Sessions On President's Upcoming Address: A Speech Is No Substitute For A Budget
“Today’s dismal jobs numbers further demonstrate that the country needs much more than a speech—it needs the confidence and certainty that only a concrete fiscal plan can provide.”
WASHINGTON—U.S. Sen. Jeff Sessions (R-AL), Ranking Member of the Senate Budget Committee, issued the following statement today regarding the president’s upcoming address to Congress in light of today’s figures showing that no net jobs were added last month, and in light of the president’s submission of budget revisions yesterday that did not include policy changes to reduce the deficit or create jobs:
“President Obama has been in office almost three years, during which time our gross debt has increased almost $5 trillion and surged past 100 percent of GDP—sacrificing a million jobs a year or more as a result. Yet the president has still not presented a credible economic plan that the American people can evaluate, let alone rally behind. Today?s dismal jobs numbers further demonstrate that the country needs much more than a speech—it needs the confidence and certainty that only a concrete fiscal plan can provide.

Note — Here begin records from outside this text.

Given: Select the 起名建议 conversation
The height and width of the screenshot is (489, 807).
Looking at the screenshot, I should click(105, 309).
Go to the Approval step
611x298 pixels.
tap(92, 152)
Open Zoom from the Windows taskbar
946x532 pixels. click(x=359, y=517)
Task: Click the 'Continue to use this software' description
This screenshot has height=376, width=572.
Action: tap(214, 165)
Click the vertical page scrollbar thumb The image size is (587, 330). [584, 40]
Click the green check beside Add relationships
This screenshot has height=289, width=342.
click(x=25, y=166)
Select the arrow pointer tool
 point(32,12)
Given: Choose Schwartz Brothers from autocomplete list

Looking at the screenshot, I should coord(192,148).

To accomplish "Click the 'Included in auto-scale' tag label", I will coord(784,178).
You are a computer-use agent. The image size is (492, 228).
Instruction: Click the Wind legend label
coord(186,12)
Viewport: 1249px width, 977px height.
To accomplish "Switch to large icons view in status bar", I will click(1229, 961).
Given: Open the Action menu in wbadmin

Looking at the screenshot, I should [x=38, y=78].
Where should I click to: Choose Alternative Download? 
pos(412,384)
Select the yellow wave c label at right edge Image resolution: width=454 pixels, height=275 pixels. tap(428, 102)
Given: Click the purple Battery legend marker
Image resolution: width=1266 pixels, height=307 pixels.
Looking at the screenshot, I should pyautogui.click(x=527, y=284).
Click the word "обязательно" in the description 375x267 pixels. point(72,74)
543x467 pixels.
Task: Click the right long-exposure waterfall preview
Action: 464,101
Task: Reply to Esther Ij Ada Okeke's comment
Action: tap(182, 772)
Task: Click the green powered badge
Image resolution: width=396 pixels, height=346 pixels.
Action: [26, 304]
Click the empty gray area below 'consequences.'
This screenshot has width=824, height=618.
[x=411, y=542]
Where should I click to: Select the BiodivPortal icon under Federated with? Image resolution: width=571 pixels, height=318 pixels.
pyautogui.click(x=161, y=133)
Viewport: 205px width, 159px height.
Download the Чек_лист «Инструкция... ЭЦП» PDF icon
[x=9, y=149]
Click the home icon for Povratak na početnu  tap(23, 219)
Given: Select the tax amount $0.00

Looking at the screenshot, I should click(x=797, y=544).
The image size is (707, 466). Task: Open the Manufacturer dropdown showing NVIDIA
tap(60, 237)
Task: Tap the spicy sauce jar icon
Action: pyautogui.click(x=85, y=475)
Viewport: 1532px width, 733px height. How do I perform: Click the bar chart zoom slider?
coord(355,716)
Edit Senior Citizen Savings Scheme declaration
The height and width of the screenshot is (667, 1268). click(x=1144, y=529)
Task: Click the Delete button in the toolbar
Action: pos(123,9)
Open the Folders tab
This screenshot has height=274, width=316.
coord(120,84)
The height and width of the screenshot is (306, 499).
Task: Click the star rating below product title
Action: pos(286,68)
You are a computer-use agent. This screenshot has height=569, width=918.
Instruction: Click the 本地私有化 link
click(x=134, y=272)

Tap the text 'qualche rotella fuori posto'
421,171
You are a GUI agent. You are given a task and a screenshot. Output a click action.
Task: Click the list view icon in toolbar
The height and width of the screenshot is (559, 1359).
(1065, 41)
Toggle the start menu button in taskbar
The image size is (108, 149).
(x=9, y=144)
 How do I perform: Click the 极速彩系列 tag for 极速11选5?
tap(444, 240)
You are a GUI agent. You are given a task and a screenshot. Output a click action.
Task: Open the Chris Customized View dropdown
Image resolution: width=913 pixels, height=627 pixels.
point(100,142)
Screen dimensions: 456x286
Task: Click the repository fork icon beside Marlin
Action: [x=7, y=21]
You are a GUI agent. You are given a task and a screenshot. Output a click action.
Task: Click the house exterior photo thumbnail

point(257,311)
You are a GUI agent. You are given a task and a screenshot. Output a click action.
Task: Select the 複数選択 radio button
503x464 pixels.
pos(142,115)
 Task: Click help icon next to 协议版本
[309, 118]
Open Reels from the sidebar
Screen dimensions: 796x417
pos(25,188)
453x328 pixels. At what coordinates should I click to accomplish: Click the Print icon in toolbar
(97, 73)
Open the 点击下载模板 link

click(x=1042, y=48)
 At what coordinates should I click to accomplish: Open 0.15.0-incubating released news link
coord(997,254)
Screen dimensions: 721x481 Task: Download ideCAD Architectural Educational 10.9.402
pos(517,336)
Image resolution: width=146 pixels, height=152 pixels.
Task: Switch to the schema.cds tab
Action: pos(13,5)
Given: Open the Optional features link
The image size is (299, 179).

Yesterday, the president took a significant step in the wrong direction. He submitted his Mid-Session Budget Review, 7 weeks after the legal deadline. That document reveals that the president still has no real plan to reduce the deficit—let alone a plan to reduce it by $4 trillion. As of now, the only plan he has ever submitted on paper remains his February budget, which would double our nation?s gross debt in ten years. His Mid-Session Review contains no policy changes to reflect his April speech that alleged a new deficit framework. It also contains no policy changes to reflect his speech to be delivered next week to a joint session of Congress. A speech is no substitute for a budget. For his address to Congress to be credible he must follow it with a concrete plan, on paper, that begins to reverse the economic damage his policies have caused.”